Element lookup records
----

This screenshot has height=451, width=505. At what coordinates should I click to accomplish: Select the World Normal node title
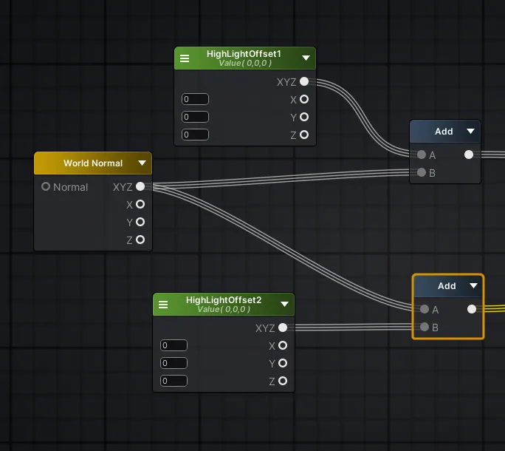pyautogui.click(x=92, y=163)
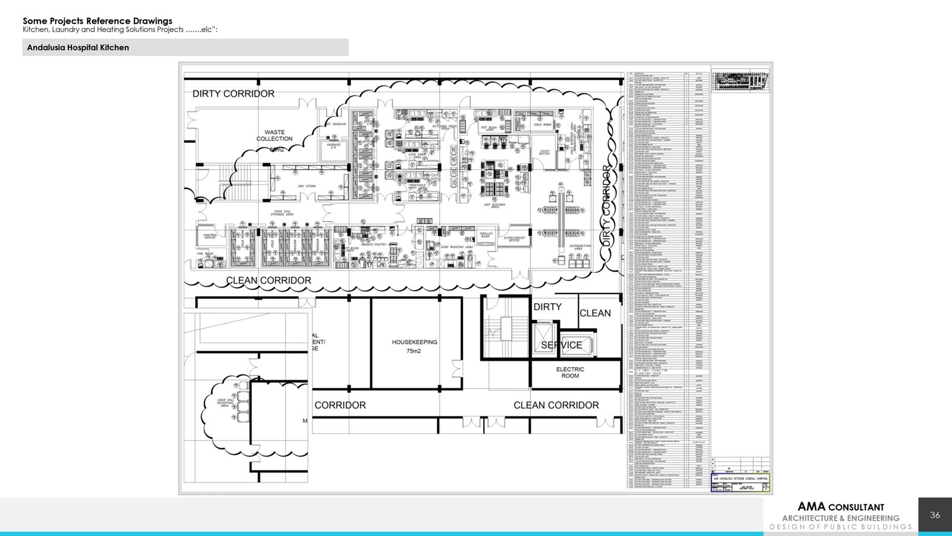Click the Electric Room label
952x536 pixels.
(570, 372)
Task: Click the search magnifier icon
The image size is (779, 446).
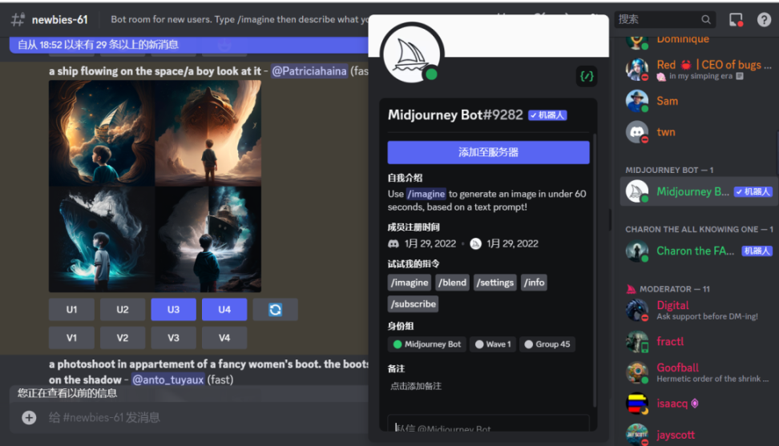Action: (706, 20)
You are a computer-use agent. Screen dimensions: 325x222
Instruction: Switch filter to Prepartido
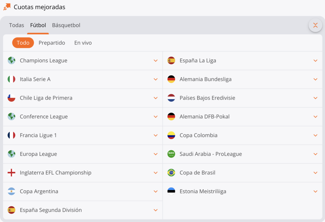(x=52, y=43)
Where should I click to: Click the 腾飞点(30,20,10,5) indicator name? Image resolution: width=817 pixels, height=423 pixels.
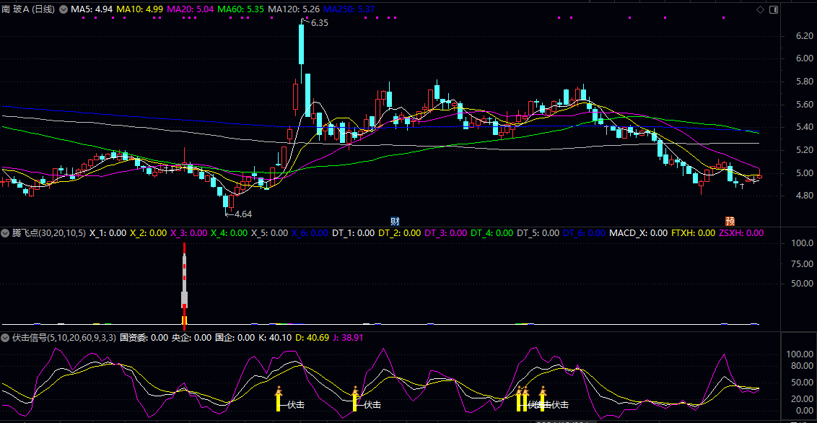click(x=49, y=233)
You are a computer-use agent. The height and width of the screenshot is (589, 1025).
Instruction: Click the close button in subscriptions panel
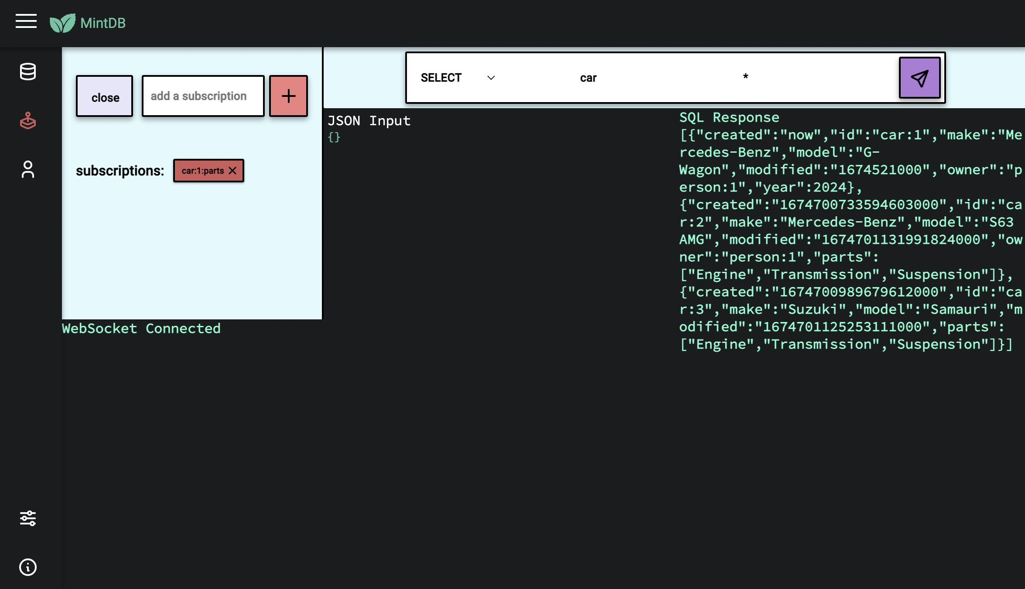(105, 96)
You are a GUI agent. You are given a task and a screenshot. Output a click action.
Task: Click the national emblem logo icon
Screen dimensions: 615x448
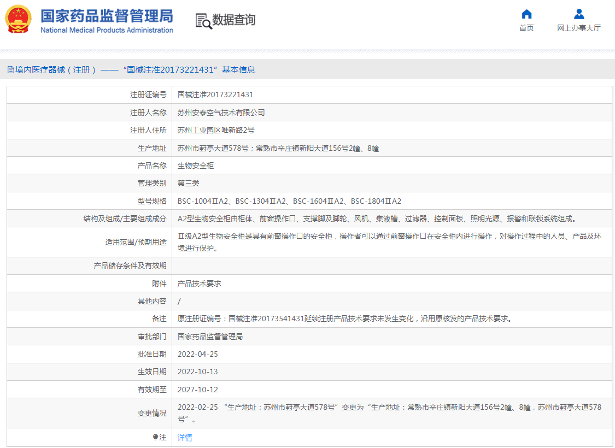click(18, 20)
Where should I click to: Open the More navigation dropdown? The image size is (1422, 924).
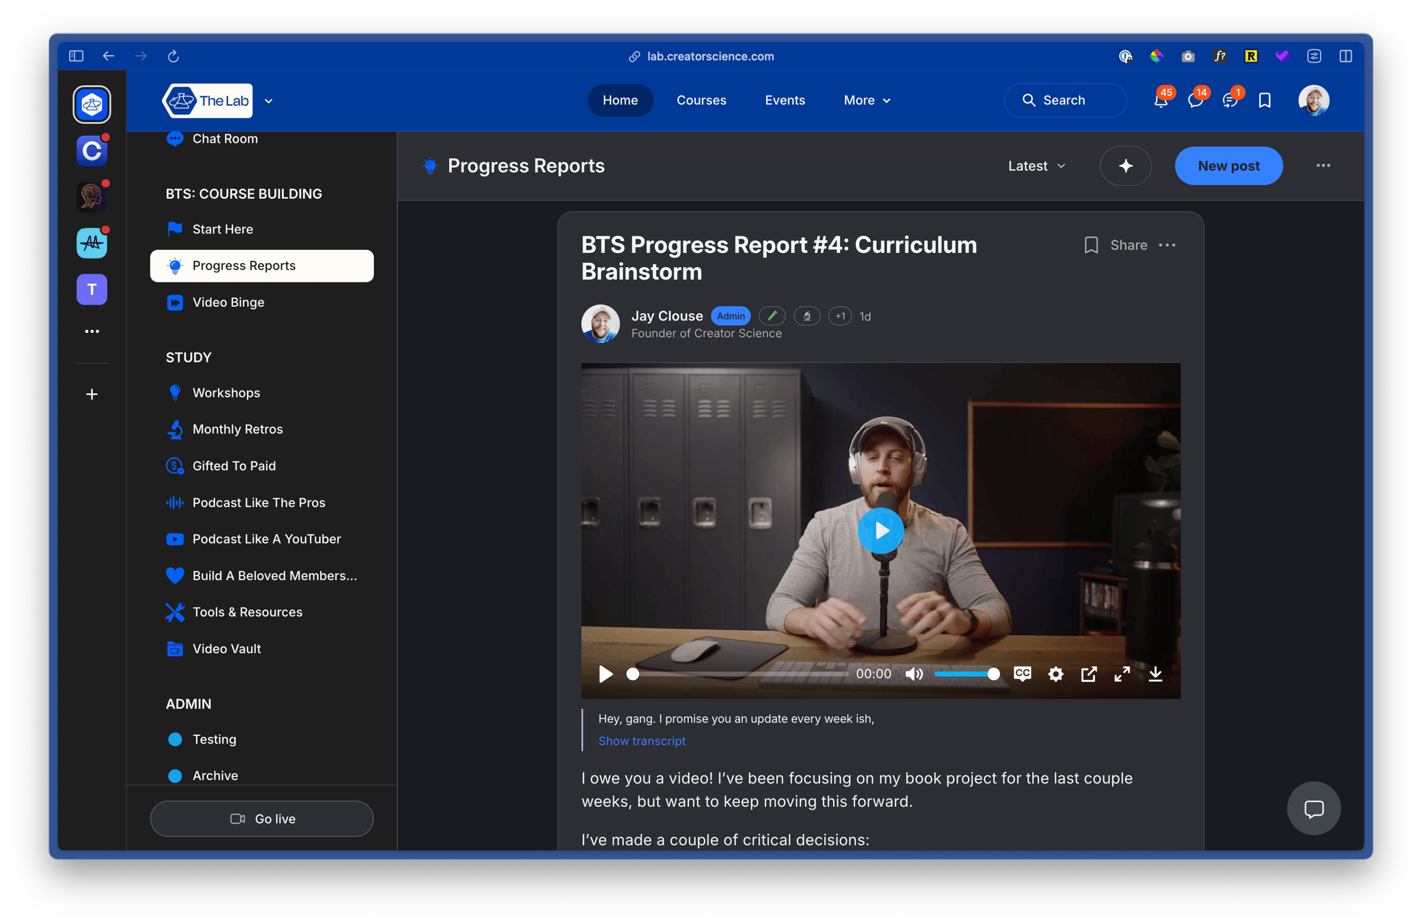867,100
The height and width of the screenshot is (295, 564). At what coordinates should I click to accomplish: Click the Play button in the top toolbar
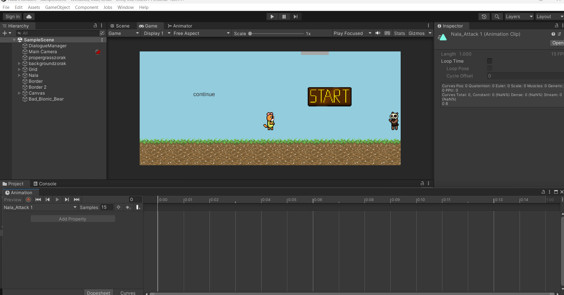pos(272,17)
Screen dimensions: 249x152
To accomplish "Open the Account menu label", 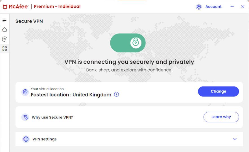I will (213, 7).
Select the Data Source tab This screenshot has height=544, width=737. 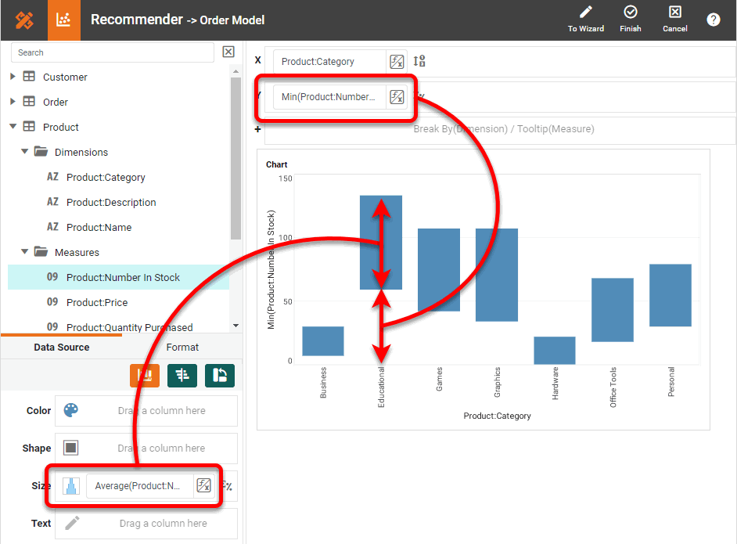62,347
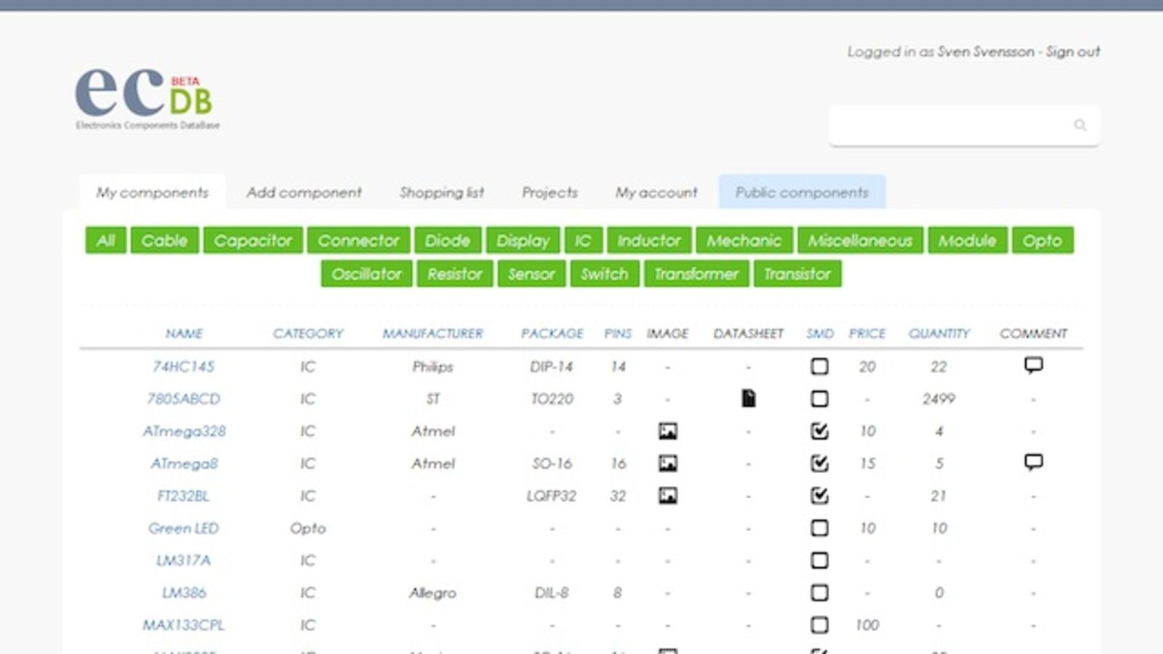Uncheck the SMD checkbox for ATmega328
The height and width of the screenshot is (654, 1163).
coord(820,430)
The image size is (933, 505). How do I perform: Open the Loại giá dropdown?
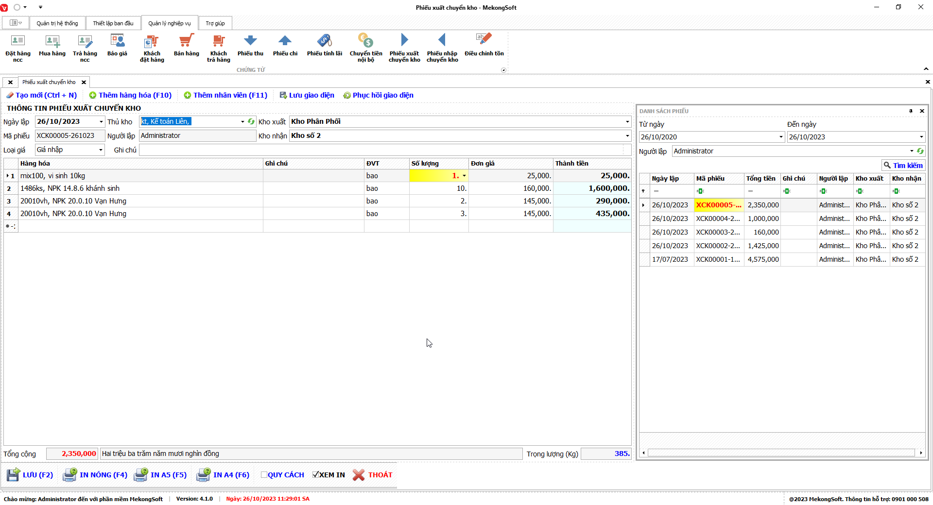pos(101,150)
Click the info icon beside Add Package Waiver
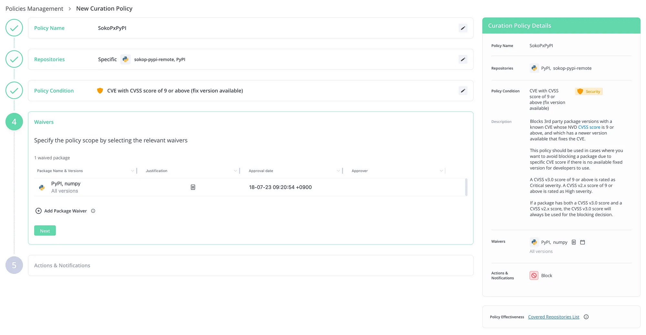The height and width of the screenshot is (335, 646). click(x=93, y=211)
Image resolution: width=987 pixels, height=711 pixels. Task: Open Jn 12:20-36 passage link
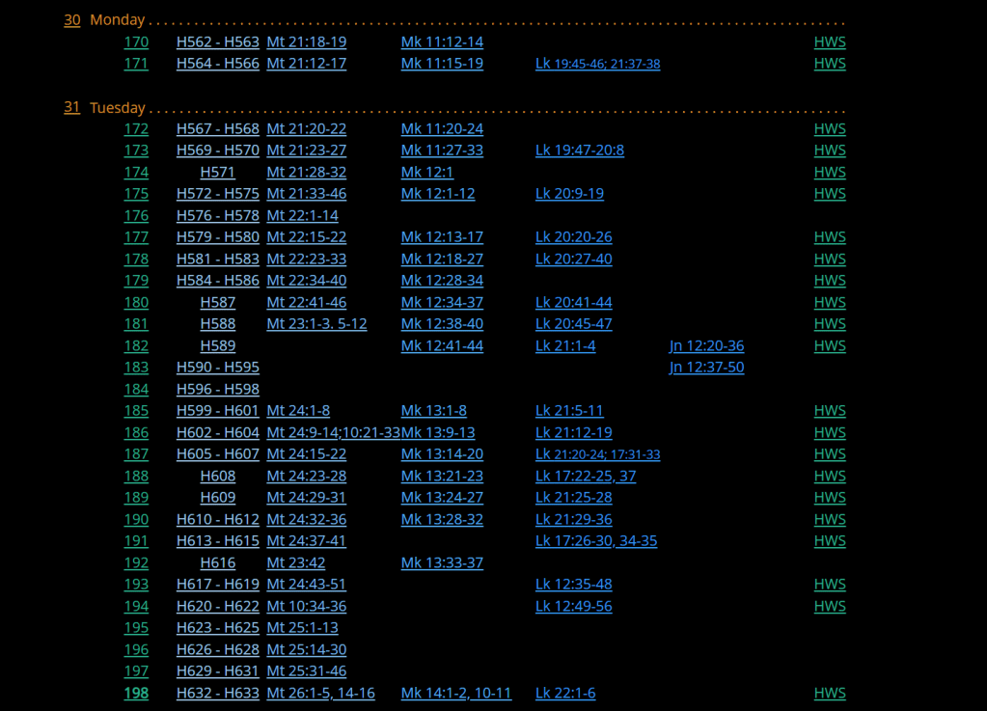[706, 345]
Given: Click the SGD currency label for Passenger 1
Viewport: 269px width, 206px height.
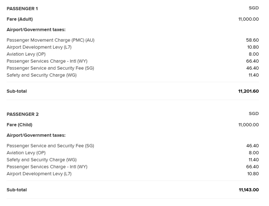Looking at the screenshot, I should (254, 8).
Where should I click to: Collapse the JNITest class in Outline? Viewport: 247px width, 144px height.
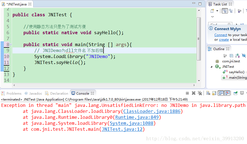pos(212,67)
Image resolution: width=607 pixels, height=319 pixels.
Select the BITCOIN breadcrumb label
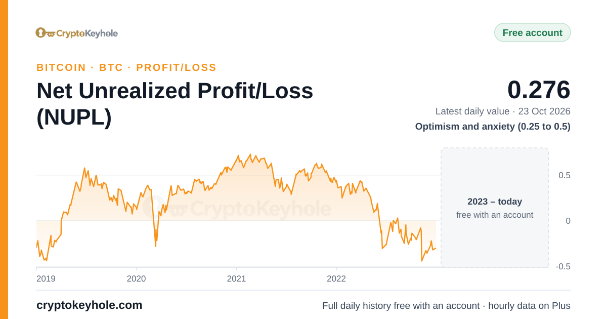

----

- _Your objective_
Duplicate the items from the line containing "Image resolution: width=607" through the end of the records, word for word, leaving out the pictures.

- _Solution for this problem_
Image resolution: width=607 pixels, height=319 pixels.
Select the BITCOIN breadcrumb label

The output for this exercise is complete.